Moreaus Ansatz stösst bei manchen auf heftige Ablehnung – etwa beim konservativen Bürgermeister eines Stadtteils im Pariser Westen, Geoffroy Boulard. Er gilt als oberster Feind der Pariser Ratten, seit die Zeitung «Le Parisien» ein Foto von ihm veröffentlicht hat, auf dem er mit weissen Latex-Handschuhen vier tote Ratten am Schwanz baumeln lässt. Im vergangenen Jahr war Boulard Ehrengast beim «New Yorker Rattengipfel», den der dortige Bürgermeister einberufen hatte.

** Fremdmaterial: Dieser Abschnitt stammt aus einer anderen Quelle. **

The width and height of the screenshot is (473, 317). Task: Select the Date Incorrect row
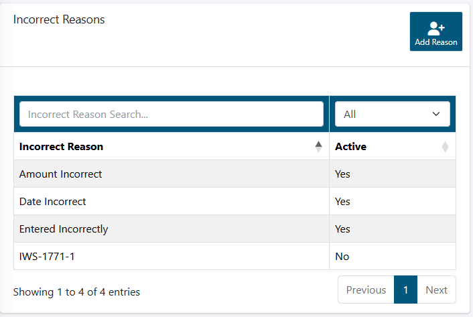pyautogui.click(x=53, y=202)
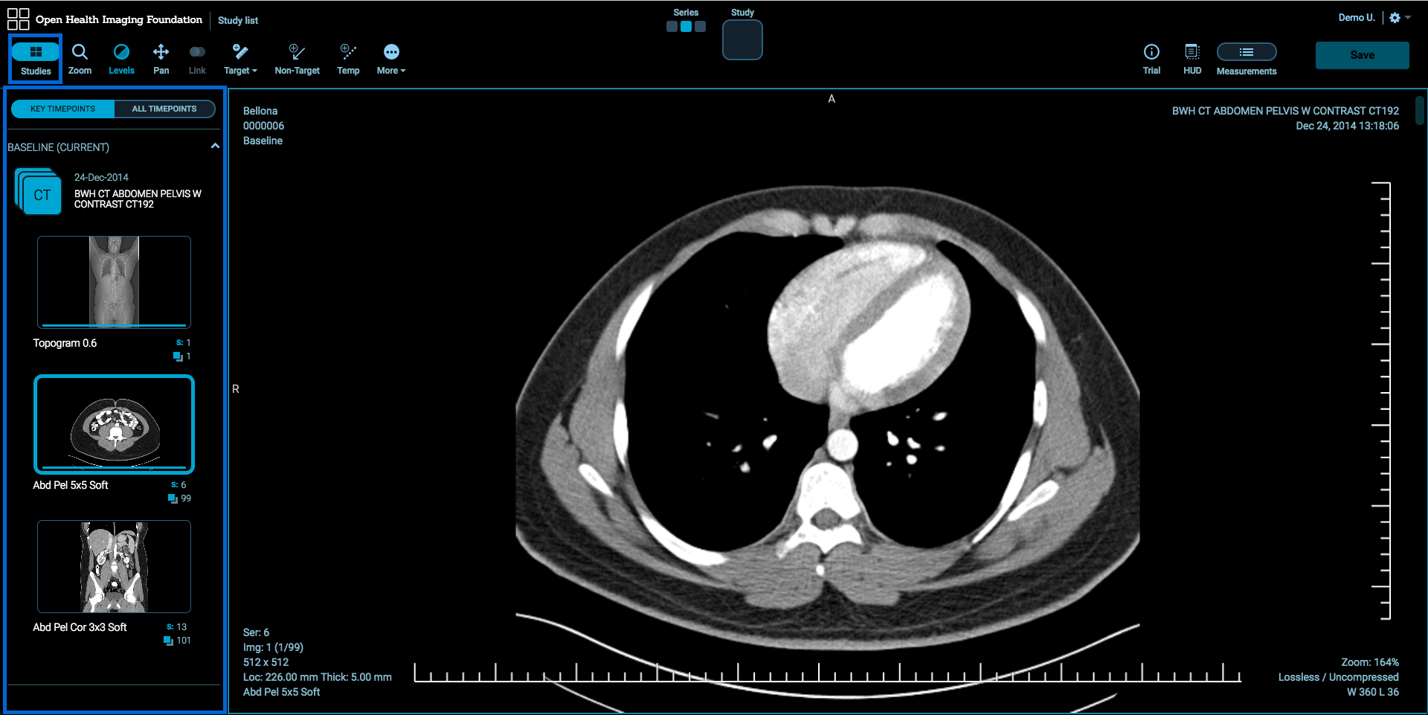Open the Trial info panel
The image size is (1428, 715).
pos(1151,59)
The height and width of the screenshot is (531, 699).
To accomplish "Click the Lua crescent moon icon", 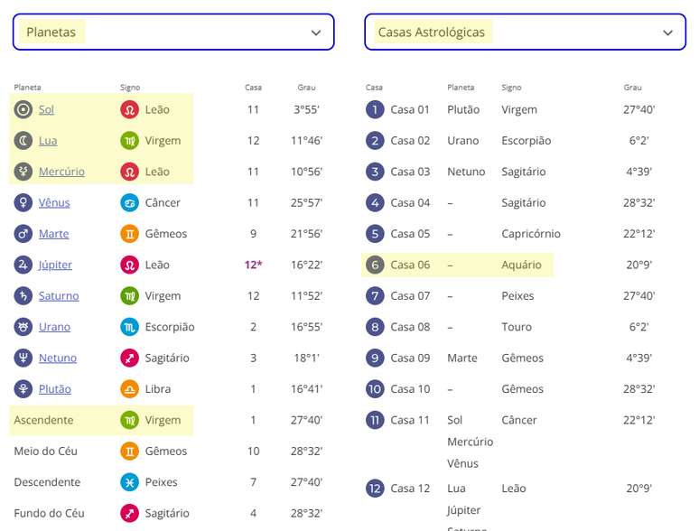I will (x=23, y=141).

«Wer mir erklären will, dass wir mit Ratten zusammenleben sollen, der lebt in einer Fantasiewelt», sagt Bolard mit Blick auf die Imagekampagne seines Kollegen am anderen Ende der Stadt. Die Bekämpfung von Ratten sei weiterhin wichtig, «um die öffentliche Gesundheit nicht zu gefährden», betont er. In seinem Bezirk hat er deswegen gut zwei Dutzend Hightech-Rattenfallen aufstellen lassen. «Wenn Schulhöfe und Spielplätze von Ratten bevölkert werden, kann ich das als Bürgermeister nicht akzeptieren», sagt Boulard.
Boulard hat auch eine Website eingerichtet
Die Fallen lassen den Tieren Zeit, sich daran zu gewöhnen, dort Futter zu finden – bis über eine App eine Klappe aktiviert wird und die Ratte in eine Mischung aus Paraffin und Wasser fällt, in der sie verendet. Kostenpunkt: rund 800 Euro pro Falle. Ergebnis: rund 800 tote Ratten pro Jahr – bei einer geschätzten Population von mehreren Millionen Nagetieren.
Boulard hat auch eine Website eingerichtet, über die Bürger das Vorkommen von Ratten melden können. Die Zahl der Meldungen sei um 70 Prozent gesunken, betont er. Dabei ist aber nicht auszuschliessen, dass manche Bürger es einfach aufgegeben haben, Ratten zu melden – sei es, dass es ihnen zu umständlich ist, oder dass sie sich an deren Präsenz gewöhnt haben.